Carol Verdi: I think they can reach me through HeartShare, through email, at firstname.lastname@example.org, or if they come on to HeartShare’s website and just go to education, I believe there’s a link that would bring them right into this. Recently, Arnold Diaz of WPIX television did a story related to this and I believe the story is on our HeartShare Facebook page. Perhaps the public would want to share that story so more people can understand what’s going on. That something has to be done before, soon, other programs close. Then what happens to these children?
HeartShareNY: Absolutely, and I’ll link that video again so that hopefully more people will share it. Is there anything else that you would like to add?
Carol Verdi: Well, I believe that children who come through HeartShare’s doors really are able to make something of themselves and I shouldn’t just say HeartShare. Any preschool, any 4410 program that is educating children to be the best that they can be. I can tell you stories of children who’ve come through here. One young lady who is now our adaptive physical education teacher at our school in Brooklyn. Another young lady just completed her MBA at St. John’s University and now works for a company. Every year, she sends school supplies to us because she said she’ll never forget what she was taught here to be able to let her communicate in a way that she was able to go on and do that. Another young lady became a social worker. Some of our guys are living in supported apartments now. Three of our young ladies are living in a group home together. They’ve been together since they were infants as part of our infant program, when we had that. Those are stories that you can’t put a price tag on. Those are the stories that keep us working and keep us in our jobs because that’s what it’s about, is seeing the progress that those young people make to be able to become good, productive members of our society. We need to get that message across to our legislators, so whatever we could do to that end… I kind of always said that I feel like, in the position that we’re in, they’re almost forcing us to just chop off one finger at a time. We used to serve children from birth to age three. We had to close that program down in 2006, I think. So that’s your pinkie left. Then our evaluation office had to be… the office itself had to be closed but we were able to preserve the service within one of our school buildings.
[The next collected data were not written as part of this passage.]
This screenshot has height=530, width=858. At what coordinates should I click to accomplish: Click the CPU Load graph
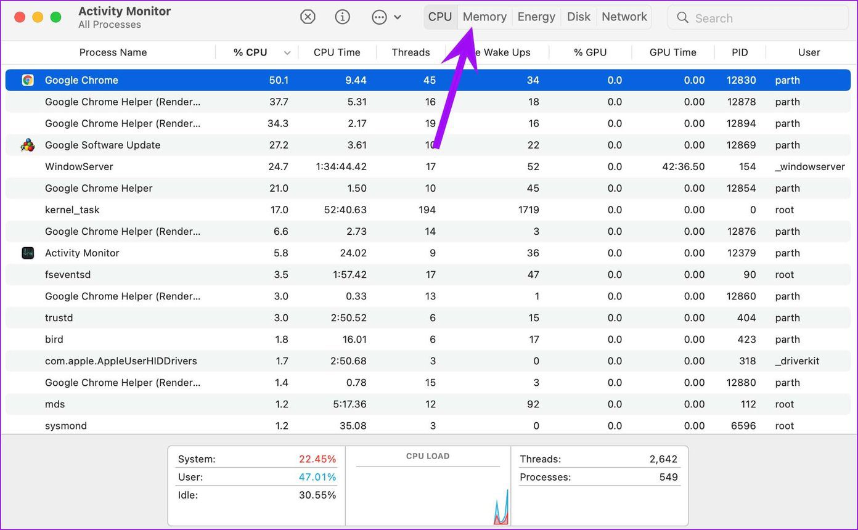[x=428, y=486]
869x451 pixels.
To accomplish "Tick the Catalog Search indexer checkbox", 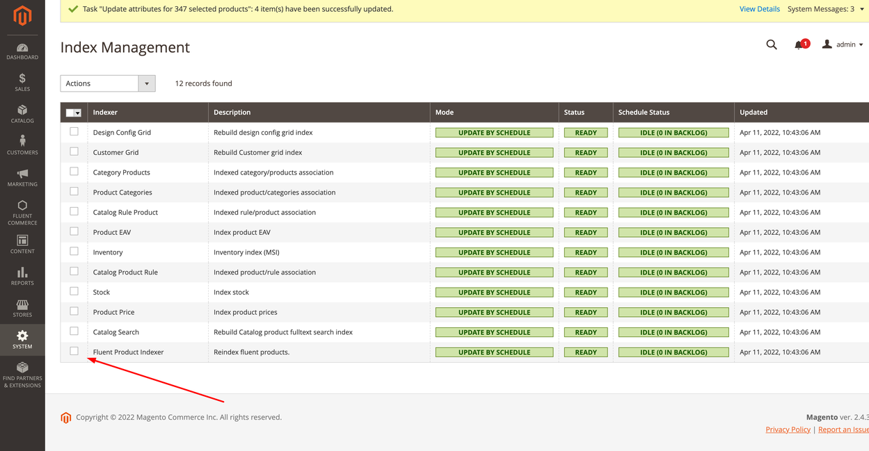I will point(74,331).
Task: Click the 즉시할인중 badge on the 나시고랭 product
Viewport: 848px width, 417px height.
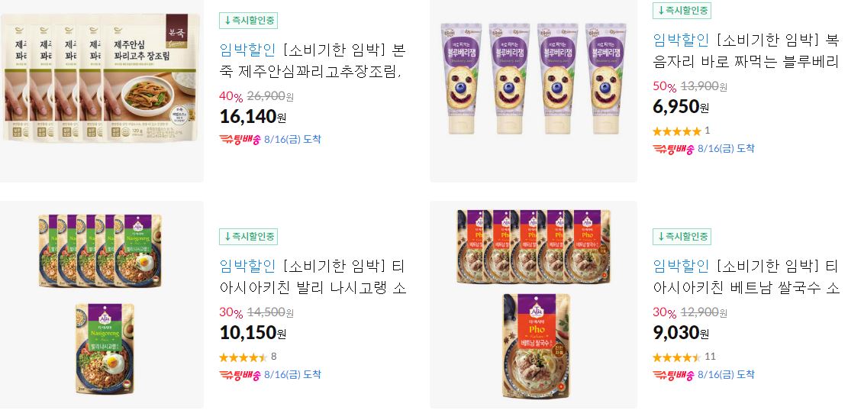Action: click(248, 236)
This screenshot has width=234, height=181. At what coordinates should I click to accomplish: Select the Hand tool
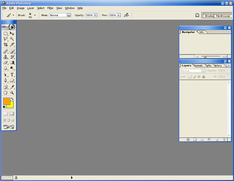(6, 93)
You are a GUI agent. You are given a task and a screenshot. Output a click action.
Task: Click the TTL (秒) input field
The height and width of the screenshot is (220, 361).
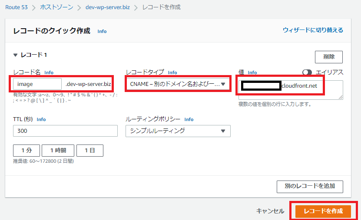tap(65, 131)
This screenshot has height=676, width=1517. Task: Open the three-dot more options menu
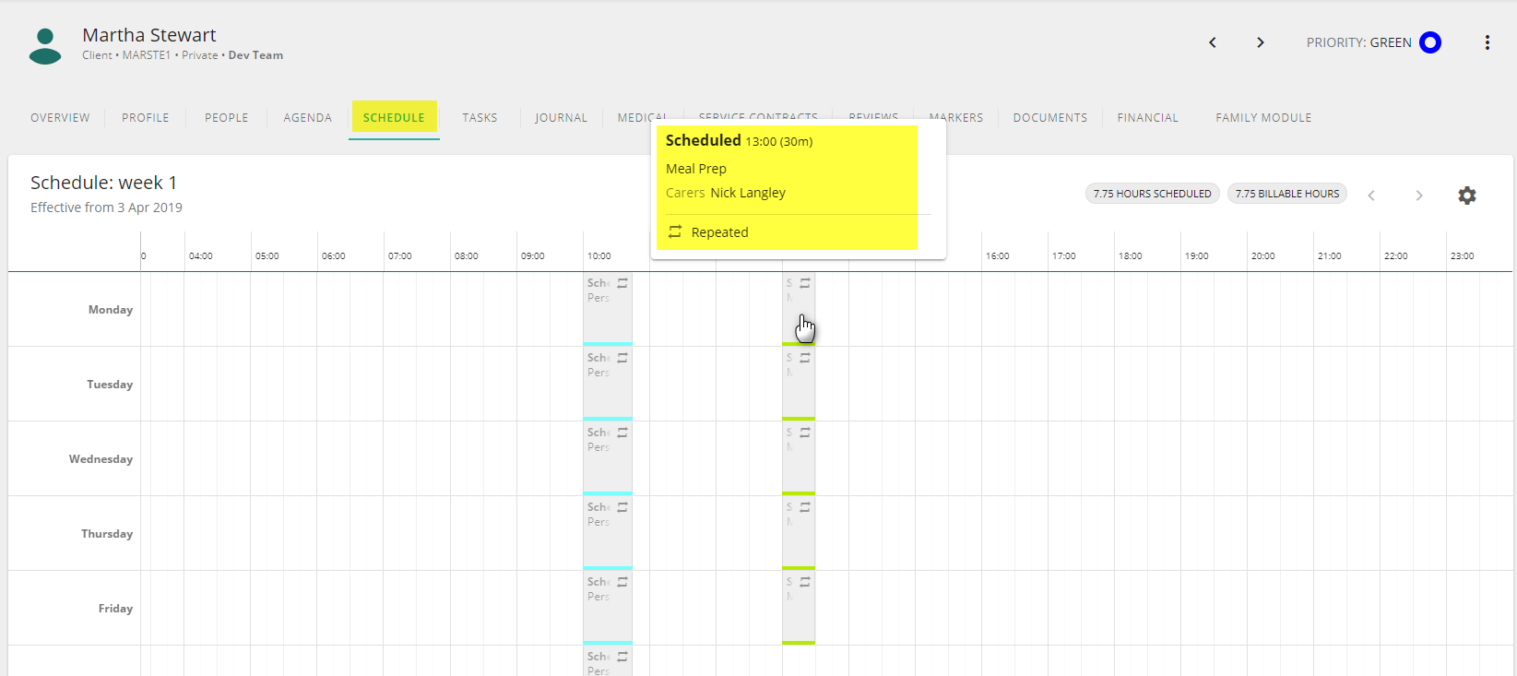point(1487,42)
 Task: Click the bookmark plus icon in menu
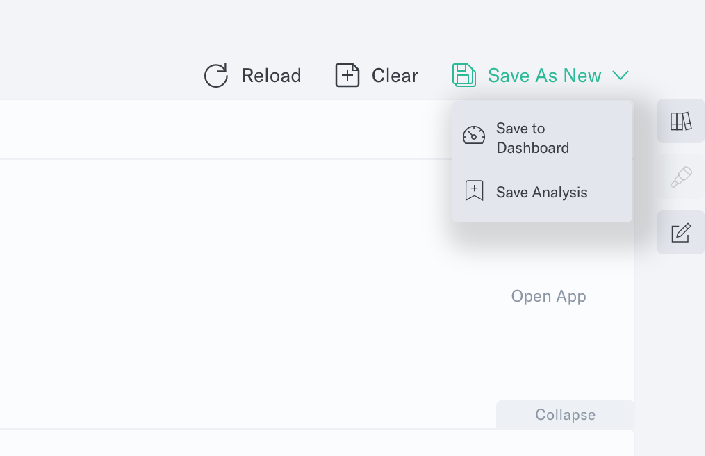(474, 190)
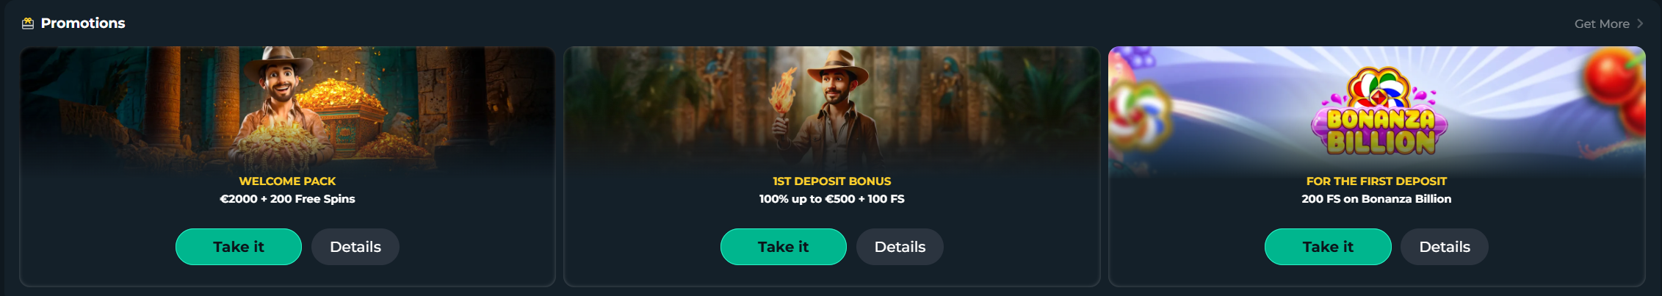Click the explorer holding torch banner image
The height and width of the screenshot is (296, 1662).
(x=831, y=109)
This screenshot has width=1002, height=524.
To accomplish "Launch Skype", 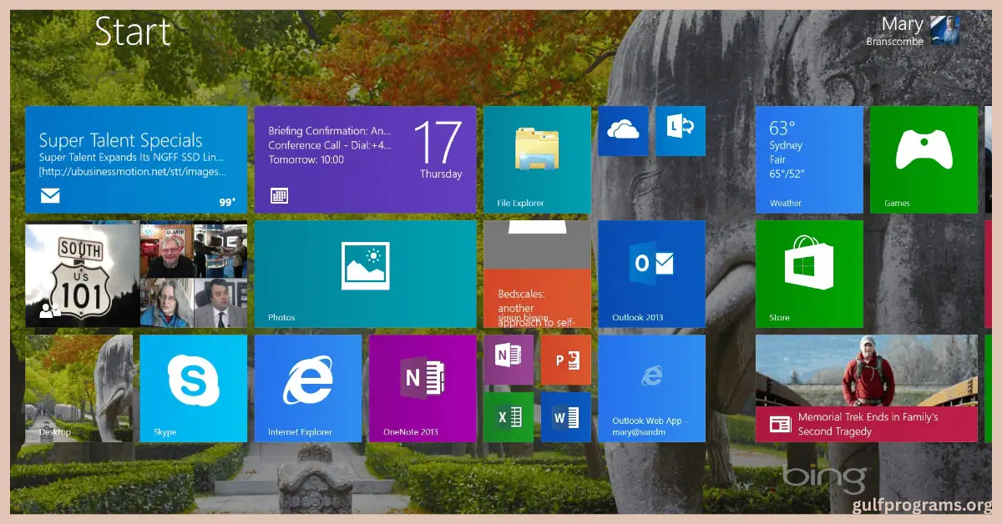I will pos(193,388).
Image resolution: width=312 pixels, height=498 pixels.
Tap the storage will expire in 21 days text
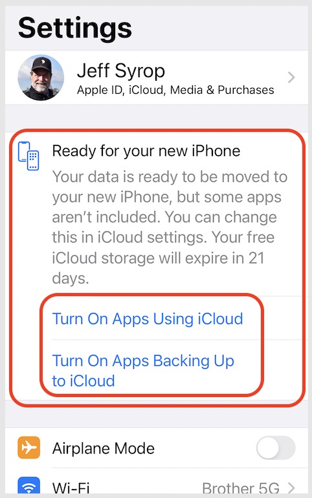(158, 268)
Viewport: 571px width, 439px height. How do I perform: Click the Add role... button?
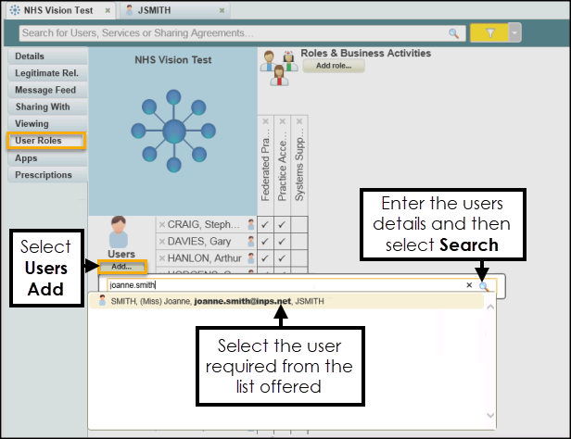tap(334, 67)
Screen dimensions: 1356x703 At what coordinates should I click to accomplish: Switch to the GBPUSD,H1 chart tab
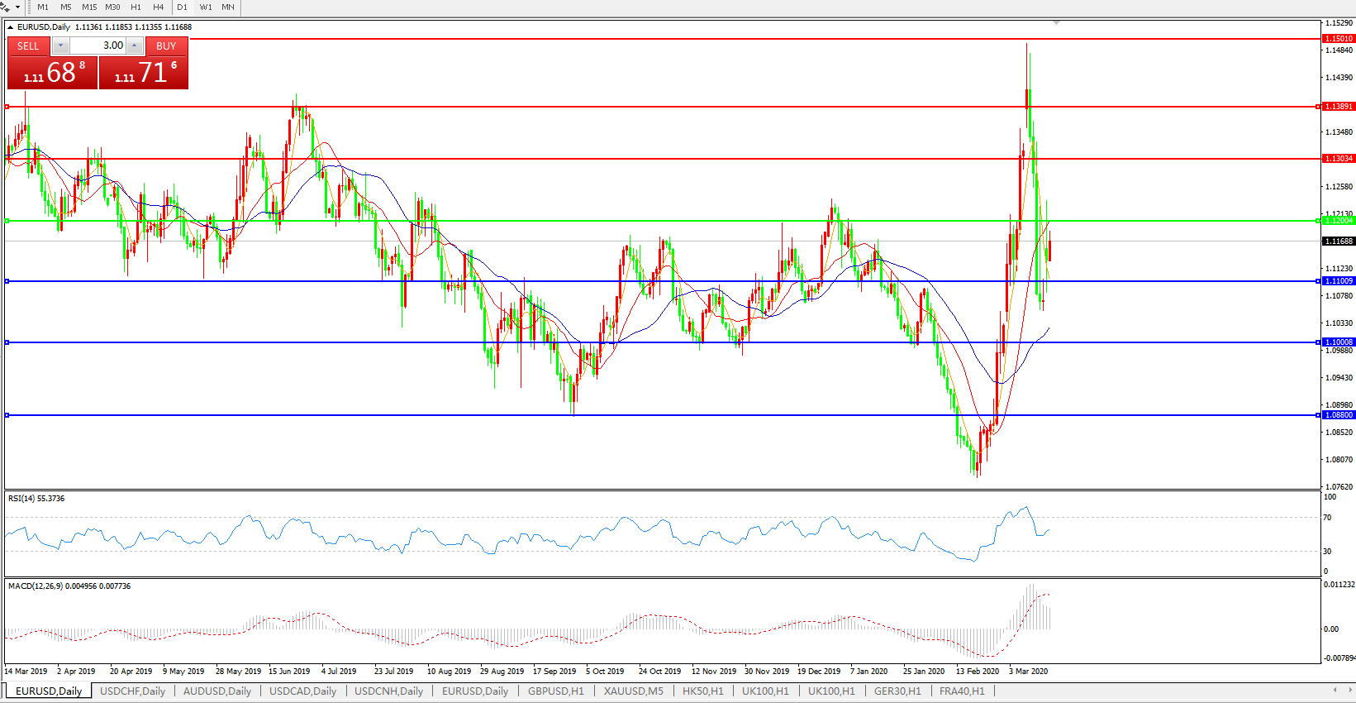(555, 691)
So that was another thing that came off. Now, we just had to close our pre-k, 4, and 3-K. So there we go again. If the state does not want us in business they should just come out and say it, and make it a clean break. Not have this torturous seat in front of us as to what’s going to close next, “What do we have to give up next?” That is just too heartbreaking.
HeartShareNY: That’s really unfortunate. I just want to thank you for your excellent work, despite all these limited resources. You seem to have sustained and grown all of our education services throughout your career here, and you’re able to see these preschoolers who you met as tiny kids. They come back as adults, and clearly, you’re not just talking about the mission. You’re seeing it lived in real life. So thank you for that and just know that you’re doing good work.
Carol Verdi: Thank you so much.
HeartShareNY: All right. Well, thank you so much for joining us.
Carol Verdi: You’re welcome. My pleasure.